→ Data records
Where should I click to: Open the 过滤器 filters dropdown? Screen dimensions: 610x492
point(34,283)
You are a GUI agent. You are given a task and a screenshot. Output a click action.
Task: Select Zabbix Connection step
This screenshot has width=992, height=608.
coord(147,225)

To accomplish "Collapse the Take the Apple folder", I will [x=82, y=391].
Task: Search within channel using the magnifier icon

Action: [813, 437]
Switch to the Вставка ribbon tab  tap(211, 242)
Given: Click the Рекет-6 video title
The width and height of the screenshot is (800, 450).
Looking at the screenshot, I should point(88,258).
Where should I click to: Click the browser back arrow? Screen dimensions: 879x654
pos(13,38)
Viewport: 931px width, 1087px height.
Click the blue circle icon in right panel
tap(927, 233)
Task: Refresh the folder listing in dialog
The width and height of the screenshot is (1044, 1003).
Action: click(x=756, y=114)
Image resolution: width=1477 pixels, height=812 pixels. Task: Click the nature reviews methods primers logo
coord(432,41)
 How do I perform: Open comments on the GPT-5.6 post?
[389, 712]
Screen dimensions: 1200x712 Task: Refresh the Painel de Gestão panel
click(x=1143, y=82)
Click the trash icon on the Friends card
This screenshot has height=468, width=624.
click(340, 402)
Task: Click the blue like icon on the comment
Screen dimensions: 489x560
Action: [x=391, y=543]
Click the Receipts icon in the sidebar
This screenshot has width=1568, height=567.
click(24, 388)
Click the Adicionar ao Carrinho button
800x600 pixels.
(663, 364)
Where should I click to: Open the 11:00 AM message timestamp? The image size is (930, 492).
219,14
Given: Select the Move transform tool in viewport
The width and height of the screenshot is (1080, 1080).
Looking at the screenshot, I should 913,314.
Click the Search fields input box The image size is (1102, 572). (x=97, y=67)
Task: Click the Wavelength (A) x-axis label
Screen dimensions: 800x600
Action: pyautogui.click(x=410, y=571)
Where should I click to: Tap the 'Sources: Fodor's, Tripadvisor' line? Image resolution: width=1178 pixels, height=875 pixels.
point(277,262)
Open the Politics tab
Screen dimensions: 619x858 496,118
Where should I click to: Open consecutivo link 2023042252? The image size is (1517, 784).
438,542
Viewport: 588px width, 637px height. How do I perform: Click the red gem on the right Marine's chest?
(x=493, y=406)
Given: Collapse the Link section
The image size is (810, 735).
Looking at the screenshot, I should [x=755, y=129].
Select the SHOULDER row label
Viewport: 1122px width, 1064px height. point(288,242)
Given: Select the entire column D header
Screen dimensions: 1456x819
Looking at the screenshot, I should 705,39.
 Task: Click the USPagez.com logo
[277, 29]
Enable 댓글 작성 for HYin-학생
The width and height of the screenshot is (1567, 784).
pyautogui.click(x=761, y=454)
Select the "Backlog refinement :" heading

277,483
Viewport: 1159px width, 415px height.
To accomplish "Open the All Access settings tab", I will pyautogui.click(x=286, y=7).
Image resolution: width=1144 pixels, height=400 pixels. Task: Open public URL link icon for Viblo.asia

→ Task directions
Set down the records again verbatim, so that each word stays as it is.

→ The answer
Where should I click to: Open the 过滤器 filters dropdown? Screen dimensions: 610x492
point(34,283)
You are a GUI agent. You are given a task and a screenshot. Output a click action.
Task: Select Zabbix Connection step
This screenshot has width=992, height=608.
coord(147,225)

To accomplish "Collapse the Take the Apple folder", I will [x=82, y=391].
Task: Search within channel using the magnifier icon

Action: [813, 437]
Switch to the Вставка ribbon tab  tap(211, 242)
Given: Click the Рекет-6 video title
The width and height of the screenshot is (800, 450).
Looking at the screenshot, I should point(88,258).
Where should I click to: Click the browser back arrow? Screen dimensions: 879x654
pos(13,38)
Viewport: 931px width, 1087px height.
Click the blue circle icon in right panel
tap(927, 233)
Task: Refresh the folder listing in dialog
The width and height of the screenshot is (1044, 1003).
Action: click(x=756, y=114)
Image resolution: width=1477 pixels, height=812 pixels. Task: Click the nature reviews methods primers logo
coord(432,41)
 How do I perform: Open comments on the GPT-5.6 post?
[389, 712]
Screen dimensions: 1200x712 Task: Refresh the Painel de Gestão panel
click(x=1143, y=82)
Click the trash icon on the Friends card
This screenshot has height=468, width=624.
click(340, 402)
Task: Click the blue like icon on the comment
Screen dimensions: 489x560
Action: [x=391, y=543]
Click the Receipts icon in the sidebar
This screenshot has width=1568, height=567.
click(24, 388)
Click the Adicionar ao Carrinho button
800x600 pixels.
(663, 364)
Where should I click to: Open the 11:00 AM message timestamp? The image size is (930, 492).
219,14
Given: Select the Move transform tool in viewport
The width and height of the screenshot is (1080, 1080).
Looking at the screenshot, I should 913,314.
Click the Search fields input box The image size is (1102, 572). (x=97, y=67)
Task: Click the Wavelength (A) x-axis label
Screen dimensions: 800x600
Action: pyautogui.click(x=410, y=571)
Where should I click to: Tap the 'Sources: Fodor's, Tripadvisor' line? Image resolution: width=1178 pixels, height=875 pixels.
point(277,262)
Open the Politics tab
Screen dimensions: 619x858 496,118
Where should I click to: Open consecutivo link 2023042252? The image size is (1517, 784).
438,542
Viewport: 588px width, 637px height. How do I perform: Click the red gem on the right Marine's chest?
(x=493, y=406)
Given: Collapse the Link section
The image size is (810, 735).
Looking at the screenshot, I should [x=755, y=129].
Select the SHOULDER row label
Viewport: 1122px width, 1064px height. point(288,242)
Given: Select the entire column D header
Screen dimensions: 1456x819
Looking at the screenshot, I should 705,39.
 Task: Click the USPagez.com logo
[277, 29]
Enable 댓글 작성 for HYin-학생
The width and height of the screenshot is (1567, 784).
pyautogui.click(x=761, y=454)
Select the "Backlog refinement :" heading

277,483
Viewport: 1159px width, 415px height.
To accomplish "Open the All Access settings tab", I will pyautogui.click(x=286, y=7).
Image resolution: width=1144 pixels, height=400 pixels. Task: Open public URL link icon for Viblo.asia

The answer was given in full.